*** UPDATE***
So I made this the other night, and it sure was tasty. An entire bunch of green onions was a little overpowering to my taste, so next time I will probably use half as much. Instead of buying canned mushrooms I bought fresh because why buy canned unless you don't have an option? I would also use a little bit more Dijon Mustard and cut the ham a little chunkier.
Another thing I would recommend is checking the eggs every couple of minutes to make sure that they are cooking evenly. Apparently my oven cooks unevenly so I ended up having to carve some of the egg off before rolling it up.

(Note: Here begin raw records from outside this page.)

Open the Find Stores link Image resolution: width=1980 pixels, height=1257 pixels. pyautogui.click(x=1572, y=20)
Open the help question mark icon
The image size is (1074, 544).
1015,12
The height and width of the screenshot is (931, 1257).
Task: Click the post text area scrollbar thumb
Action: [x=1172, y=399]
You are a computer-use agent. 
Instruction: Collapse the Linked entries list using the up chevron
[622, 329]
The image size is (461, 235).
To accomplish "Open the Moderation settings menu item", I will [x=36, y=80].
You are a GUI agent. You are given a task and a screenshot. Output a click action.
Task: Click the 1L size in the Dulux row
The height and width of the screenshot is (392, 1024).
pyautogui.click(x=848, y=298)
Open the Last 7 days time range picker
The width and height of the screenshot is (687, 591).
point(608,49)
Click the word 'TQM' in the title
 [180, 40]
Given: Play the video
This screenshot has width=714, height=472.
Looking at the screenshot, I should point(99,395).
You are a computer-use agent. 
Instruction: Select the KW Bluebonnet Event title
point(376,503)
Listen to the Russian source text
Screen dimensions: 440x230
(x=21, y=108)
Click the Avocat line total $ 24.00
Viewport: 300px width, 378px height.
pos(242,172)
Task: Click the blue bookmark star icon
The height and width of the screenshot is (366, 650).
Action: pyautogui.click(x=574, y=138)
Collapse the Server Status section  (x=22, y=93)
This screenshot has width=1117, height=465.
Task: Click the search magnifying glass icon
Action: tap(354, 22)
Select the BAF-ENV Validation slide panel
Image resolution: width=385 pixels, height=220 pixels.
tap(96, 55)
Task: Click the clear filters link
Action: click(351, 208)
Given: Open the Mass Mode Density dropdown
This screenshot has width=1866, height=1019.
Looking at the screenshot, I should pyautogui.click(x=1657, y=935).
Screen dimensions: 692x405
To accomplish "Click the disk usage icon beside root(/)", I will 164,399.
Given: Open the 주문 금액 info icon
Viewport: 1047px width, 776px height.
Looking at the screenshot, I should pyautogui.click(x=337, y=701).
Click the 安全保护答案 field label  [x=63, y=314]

I HATED the reduced fat Hollandaise Sauce recipe. I'll stick to the fattening stuff.
Overall, this was really fun to make and tasted really good. I will definitely make this again!
Ham and Swiss Egg Roll Up
You Need This:
-8 ounce cream cheese, softened
-1/2 cup 1% milk
-12 eggs
-2 tablespoons flour
-1/4 teaspoon salt
-2 cups cooked lean ham
-1 can (8 ounces) mushrooms, drained
-2 tablespoons Dijon mustard
-2 cups shredded Swiss cheese, divided
-1 bunch green onions, optional
-Hollandaise sauce (Reduced fat recipe below)
Do This:
1 - Preheat oven to 375 degrees.
2 -Line the bottom and sides of a 15x10 inch jelly roll pan with parchment paper.
3 -Spray parchment paper with non-stick spray.
4 -Beat cream cheese until smooth, gradually beat in milk.
5 -Add eggs, flour and salt; beat well.
6 -Pour egg mixture into prepared pan.
7 -Bake 20-25 minutes or until eggs are set and browned.
8 -While eggs are baking finely chop ham and mushrooms. Slice green onions (bulbs and tops).
9- When eggs are baked remove from oven and immediately spread eggs with mustard
10 - Sprinkle with 1 1/2 cups shredded cheese
11 - Sprinkle with ham, mushrooms and green onions.
12 - Starting on long side, roll eggs up, jelly roll style, removing parchment paper away as you roll.
13 -Sprinkle remaining cheese on top of the egg roll
14 - Return to oven and bake 5 minutes longer to melt cheese.
Slice and serve hot with warm Hollandaise Sauce.
Reduced Fat Hollandaise Sauce
You Need This:
-1 egg, beaten
-1 cup 1% milk
-1/4-1/2 teaspoon dry mustard
-1.5 tablespoons cornstarch
-2 tablespoons butter
-2 tablespoons lemon juice
-1/8 teaspoon salt, or to taste
Do This:
1 - Beat egg in a 2-cup microwave safe bowl
2 - Whisk in milk, dry mustard and cornstarch
3 - Microwave 1 minute then stir
4 - Microwave in 20-30 second intervals whisking after 20-30 seconds (about 2 minutes total) until thick
5 - Stir in butter
6 - Stir in lemon juice
Makes 1 1/2 cups sauce
Notes: For variety, experiment with your own favorite omelet ingredients.